Spatiotemporally Controlling the Release of Biological Effectors Enhances Their Effects on Cell Migration and Neurite Outgrowth.

Abstract

It is a major challenge to coordinate topographic cues from scaffolds with the on-demand, sustained release of biological effectors to maximize their performance in tissue regeneration. Here, a system involving masked, photo-triggered release of biological effectors from a temperature-sensitive scaffold for augmented cell migration and neurite outgrowth is reported. The scaffold contains microparticles of a phase-change material (PCM) sandwiched between two layers of electrospun fibers. The biological effectors are co-loaded with a photothermal dye in the PCM microparticles. Under irradiation with a near-infrared laser, the PCM will be melted to swiftly release the biological effectors. By imposing a photomask between the scaffold and the laser, only those microparticles in the irradiated region are melted, enabling a spatial control over the release.
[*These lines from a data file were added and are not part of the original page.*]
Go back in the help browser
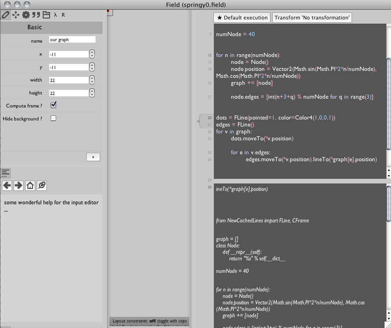The height and width of the screenshot is (328, 391). coord(7,186)
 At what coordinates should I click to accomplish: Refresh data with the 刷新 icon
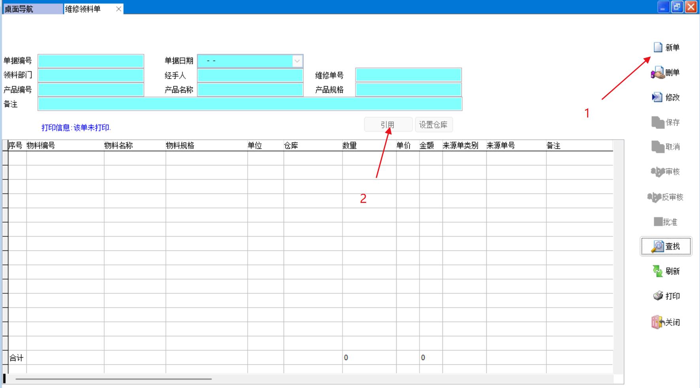pyautogui.click(x=658, y=271)
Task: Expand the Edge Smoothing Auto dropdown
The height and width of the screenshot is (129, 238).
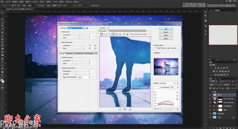Action: click(x=84, y=77)
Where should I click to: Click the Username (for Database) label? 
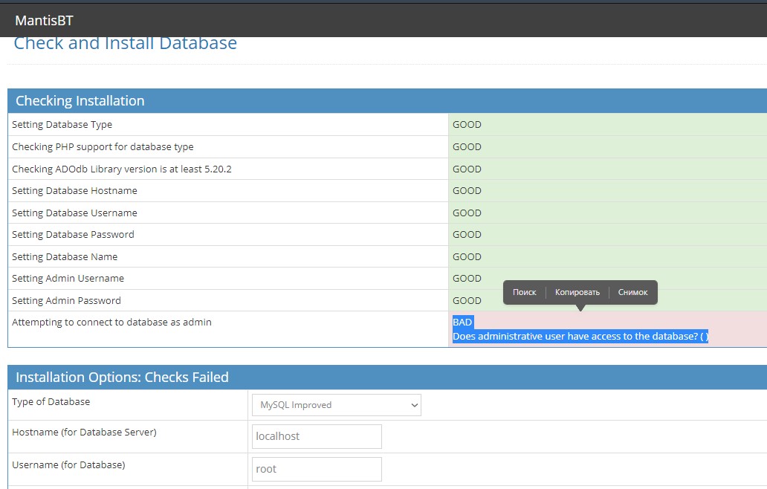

By adjusting the photomask, different regions of the scaffold can be sequentially irradiated at designated times, realizing on-demand and sustained release of the biological effectors with spatiotemporal controls. In one demonstration, this method is used to accelerate the directional migration of NIH-3T3 fibroblasts along the uniaxial or radial direction of fiber alignment by controlling the release of epidermal growth factor. In another demonstration, the release of nerve growth factor is managed to significantly promote neurite outgrowth from PC12 cells.